* _ACTION ITEM_
For the entries that follow, tally the lines holding the string "Choose". Give the total and nothing else.

(Beginning of RECORDS PROVIDED)

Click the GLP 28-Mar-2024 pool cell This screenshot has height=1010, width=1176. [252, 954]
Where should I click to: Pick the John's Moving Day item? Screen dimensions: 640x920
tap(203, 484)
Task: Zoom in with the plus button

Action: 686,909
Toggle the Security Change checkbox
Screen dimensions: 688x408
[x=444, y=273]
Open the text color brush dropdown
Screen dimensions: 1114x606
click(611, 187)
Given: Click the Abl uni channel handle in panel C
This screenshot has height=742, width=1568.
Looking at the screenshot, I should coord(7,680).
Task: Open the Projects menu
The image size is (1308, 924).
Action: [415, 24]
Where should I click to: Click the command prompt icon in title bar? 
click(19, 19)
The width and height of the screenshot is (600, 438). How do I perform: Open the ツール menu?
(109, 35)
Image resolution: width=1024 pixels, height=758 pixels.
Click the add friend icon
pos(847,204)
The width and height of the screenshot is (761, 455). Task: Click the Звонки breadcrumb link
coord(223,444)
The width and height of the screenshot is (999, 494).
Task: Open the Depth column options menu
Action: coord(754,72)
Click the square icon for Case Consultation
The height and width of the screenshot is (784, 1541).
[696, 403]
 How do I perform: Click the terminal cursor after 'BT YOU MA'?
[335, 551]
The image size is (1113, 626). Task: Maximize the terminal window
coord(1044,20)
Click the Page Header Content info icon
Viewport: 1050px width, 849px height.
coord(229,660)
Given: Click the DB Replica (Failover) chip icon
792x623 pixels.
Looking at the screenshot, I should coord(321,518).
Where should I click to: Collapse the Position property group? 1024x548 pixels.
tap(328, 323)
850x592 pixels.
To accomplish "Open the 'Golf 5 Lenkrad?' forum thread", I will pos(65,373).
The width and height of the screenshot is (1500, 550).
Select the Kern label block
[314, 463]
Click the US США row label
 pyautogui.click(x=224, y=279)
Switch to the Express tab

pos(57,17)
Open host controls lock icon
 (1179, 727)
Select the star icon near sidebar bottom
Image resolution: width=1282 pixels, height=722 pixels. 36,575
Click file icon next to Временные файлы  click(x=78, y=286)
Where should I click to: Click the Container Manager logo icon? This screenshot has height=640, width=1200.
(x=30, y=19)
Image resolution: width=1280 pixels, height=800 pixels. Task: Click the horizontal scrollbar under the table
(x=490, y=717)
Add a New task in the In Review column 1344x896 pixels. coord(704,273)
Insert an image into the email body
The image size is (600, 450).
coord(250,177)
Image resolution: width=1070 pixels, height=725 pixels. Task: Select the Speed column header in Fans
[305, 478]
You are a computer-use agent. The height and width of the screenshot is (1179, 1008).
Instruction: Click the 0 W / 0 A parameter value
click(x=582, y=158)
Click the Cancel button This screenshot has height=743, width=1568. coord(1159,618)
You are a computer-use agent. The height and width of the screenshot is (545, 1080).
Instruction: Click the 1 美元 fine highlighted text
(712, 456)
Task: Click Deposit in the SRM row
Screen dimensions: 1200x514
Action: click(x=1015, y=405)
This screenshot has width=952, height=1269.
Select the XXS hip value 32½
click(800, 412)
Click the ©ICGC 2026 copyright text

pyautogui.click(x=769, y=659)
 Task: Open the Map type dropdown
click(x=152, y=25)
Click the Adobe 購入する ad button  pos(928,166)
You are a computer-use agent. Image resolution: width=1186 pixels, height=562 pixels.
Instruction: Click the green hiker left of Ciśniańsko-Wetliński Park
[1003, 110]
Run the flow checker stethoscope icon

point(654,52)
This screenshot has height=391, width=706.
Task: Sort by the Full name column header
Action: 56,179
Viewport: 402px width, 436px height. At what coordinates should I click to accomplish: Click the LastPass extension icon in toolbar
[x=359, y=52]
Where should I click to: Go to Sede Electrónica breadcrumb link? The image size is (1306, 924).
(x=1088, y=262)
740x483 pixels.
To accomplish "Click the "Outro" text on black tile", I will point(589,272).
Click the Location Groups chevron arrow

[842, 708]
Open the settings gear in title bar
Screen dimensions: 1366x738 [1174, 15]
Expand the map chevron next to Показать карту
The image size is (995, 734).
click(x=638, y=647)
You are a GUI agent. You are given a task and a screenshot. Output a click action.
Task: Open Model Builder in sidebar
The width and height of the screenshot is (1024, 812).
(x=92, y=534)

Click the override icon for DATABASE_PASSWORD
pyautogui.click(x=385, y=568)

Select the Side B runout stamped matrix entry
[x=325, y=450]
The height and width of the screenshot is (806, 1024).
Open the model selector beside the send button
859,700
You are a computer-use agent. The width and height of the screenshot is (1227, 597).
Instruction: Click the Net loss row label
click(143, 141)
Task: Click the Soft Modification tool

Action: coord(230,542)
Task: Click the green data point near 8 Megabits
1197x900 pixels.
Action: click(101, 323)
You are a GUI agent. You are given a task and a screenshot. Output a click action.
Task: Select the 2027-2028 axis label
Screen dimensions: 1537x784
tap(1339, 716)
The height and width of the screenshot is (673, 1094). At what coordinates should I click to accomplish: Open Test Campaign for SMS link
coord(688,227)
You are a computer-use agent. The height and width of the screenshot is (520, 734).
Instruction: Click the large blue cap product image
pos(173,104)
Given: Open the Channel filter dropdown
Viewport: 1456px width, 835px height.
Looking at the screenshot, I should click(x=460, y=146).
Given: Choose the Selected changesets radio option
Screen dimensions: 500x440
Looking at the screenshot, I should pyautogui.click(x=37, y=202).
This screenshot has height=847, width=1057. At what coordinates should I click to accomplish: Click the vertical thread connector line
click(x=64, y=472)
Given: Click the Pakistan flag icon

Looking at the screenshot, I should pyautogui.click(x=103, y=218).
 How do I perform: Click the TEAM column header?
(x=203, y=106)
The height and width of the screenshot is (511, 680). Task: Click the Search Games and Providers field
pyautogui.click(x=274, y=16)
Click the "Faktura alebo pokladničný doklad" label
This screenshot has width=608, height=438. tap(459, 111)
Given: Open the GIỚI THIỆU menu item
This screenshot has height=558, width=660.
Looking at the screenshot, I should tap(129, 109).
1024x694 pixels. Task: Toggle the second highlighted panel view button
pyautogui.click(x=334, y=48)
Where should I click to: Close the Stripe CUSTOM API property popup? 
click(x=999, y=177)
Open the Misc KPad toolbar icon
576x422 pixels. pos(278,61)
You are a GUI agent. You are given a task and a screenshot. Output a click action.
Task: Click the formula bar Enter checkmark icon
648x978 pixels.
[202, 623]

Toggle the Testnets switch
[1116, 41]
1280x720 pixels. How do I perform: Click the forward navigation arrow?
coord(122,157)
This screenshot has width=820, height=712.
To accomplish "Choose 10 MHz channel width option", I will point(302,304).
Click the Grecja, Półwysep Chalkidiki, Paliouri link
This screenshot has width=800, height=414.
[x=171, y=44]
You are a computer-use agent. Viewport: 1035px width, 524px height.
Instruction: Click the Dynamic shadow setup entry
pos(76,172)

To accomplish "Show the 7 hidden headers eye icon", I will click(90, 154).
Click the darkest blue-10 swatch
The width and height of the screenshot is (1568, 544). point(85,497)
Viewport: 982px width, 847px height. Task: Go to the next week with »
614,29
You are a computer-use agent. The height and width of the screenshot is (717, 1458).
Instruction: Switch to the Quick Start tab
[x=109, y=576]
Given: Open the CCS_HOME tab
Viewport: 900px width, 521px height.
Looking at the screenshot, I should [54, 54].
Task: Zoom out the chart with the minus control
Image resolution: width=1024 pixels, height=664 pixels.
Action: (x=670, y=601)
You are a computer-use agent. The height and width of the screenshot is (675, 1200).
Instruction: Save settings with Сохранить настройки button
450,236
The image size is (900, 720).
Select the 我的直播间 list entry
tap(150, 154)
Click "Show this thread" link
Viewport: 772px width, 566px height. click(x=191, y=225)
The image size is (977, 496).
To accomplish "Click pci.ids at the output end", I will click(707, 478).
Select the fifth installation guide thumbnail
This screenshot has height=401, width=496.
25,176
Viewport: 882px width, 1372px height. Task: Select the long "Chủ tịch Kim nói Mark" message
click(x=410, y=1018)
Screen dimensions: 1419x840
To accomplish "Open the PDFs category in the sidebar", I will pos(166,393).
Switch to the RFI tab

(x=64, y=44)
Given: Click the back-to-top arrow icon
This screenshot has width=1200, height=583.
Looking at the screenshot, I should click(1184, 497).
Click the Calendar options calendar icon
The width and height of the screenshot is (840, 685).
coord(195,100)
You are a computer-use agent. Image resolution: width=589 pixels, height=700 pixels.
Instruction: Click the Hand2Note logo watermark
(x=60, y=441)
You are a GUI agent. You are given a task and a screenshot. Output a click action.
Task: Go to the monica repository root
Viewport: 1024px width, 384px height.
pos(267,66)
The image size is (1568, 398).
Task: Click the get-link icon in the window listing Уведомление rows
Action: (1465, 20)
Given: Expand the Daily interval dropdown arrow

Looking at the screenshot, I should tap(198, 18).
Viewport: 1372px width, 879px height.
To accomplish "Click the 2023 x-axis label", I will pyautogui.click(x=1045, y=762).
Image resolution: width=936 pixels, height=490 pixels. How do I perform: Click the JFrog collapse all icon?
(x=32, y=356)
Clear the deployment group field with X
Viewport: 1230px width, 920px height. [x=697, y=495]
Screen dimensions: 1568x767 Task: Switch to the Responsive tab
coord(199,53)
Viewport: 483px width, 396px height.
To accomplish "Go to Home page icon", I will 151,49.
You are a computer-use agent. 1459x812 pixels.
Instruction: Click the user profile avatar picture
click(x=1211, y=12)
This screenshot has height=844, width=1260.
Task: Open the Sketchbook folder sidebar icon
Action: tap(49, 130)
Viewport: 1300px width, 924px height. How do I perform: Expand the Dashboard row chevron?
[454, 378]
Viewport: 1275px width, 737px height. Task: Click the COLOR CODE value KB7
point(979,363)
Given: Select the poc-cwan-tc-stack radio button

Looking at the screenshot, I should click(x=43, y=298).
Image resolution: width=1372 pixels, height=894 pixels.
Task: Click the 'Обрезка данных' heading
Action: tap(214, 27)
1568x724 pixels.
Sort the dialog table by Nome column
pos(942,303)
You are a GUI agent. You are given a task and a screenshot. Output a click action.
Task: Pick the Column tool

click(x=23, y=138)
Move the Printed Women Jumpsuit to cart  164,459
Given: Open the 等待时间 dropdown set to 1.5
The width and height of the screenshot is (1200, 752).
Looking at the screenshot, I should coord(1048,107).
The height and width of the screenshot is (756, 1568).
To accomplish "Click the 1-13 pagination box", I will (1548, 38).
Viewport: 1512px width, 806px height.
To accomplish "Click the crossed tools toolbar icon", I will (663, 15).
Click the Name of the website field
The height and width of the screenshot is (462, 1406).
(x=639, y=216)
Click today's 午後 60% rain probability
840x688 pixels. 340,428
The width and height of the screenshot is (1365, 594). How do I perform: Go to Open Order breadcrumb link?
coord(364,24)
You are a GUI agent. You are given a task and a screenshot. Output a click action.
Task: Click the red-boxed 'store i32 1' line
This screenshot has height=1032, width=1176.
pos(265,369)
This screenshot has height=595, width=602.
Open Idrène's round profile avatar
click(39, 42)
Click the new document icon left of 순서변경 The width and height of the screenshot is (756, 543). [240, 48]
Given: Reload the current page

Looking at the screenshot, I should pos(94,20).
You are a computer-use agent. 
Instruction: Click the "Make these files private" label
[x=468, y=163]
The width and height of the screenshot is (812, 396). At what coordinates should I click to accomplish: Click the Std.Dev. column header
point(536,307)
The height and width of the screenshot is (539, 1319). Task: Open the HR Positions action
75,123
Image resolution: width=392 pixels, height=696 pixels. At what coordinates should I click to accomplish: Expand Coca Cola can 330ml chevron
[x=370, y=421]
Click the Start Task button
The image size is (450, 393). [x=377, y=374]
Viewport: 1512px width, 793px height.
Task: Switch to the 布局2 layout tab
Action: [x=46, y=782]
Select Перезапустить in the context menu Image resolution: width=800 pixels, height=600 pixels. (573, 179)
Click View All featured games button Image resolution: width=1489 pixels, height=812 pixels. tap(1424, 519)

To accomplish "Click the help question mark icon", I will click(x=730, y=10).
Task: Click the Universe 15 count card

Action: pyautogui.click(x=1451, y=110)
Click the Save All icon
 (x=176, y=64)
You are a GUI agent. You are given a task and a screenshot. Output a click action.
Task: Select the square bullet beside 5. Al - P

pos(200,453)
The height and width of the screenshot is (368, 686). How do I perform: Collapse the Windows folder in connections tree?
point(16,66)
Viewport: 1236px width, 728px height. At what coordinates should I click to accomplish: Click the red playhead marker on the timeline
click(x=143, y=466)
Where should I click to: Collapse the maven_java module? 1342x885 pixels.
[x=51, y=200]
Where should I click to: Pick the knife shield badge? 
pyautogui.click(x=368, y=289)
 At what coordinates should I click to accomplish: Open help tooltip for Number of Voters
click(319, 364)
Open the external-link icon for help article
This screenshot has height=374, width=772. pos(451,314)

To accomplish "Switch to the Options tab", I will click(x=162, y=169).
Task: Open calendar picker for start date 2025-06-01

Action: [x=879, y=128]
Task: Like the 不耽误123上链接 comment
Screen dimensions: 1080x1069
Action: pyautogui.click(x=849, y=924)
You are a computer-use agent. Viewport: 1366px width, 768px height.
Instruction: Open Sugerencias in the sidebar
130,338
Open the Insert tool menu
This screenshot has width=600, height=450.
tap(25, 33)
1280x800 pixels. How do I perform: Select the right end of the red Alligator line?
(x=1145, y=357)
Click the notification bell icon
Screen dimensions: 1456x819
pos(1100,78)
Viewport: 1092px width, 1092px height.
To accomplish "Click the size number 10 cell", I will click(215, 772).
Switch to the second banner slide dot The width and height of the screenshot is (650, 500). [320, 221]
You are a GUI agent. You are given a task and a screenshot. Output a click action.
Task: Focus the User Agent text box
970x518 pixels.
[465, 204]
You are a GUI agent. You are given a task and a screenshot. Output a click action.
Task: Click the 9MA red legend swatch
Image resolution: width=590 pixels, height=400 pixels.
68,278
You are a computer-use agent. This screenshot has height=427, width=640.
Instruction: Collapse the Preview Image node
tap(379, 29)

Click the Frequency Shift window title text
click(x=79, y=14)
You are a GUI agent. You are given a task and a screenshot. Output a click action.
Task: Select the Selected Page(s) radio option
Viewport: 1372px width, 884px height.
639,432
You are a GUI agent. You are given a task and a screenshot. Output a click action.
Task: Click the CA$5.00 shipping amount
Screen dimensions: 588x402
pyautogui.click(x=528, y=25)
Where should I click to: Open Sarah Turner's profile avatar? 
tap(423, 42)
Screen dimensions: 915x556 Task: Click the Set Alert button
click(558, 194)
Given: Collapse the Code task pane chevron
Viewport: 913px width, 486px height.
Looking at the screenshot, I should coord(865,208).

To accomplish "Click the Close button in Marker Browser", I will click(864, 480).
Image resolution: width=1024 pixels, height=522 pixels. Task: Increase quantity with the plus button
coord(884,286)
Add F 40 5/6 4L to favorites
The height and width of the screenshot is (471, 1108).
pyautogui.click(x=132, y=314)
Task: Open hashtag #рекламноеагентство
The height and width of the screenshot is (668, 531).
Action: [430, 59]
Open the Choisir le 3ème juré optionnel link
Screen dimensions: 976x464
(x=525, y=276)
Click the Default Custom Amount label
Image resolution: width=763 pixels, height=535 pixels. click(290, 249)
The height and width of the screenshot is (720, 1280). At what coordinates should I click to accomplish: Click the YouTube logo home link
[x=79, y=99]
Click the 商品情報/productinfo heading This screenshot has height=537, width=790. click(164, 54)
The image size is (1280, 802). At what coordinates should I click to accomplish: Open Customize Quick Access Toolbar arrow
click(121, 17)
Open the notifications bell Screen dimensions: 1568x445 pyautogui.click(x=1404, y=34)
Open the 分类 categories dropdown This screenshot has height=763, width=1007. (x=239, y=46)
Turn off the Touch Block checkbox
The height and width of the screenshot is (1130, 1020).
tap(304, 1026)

(End of RECORDS PROVIDED)

* _ANSWER TO THIS PROBLEM_
2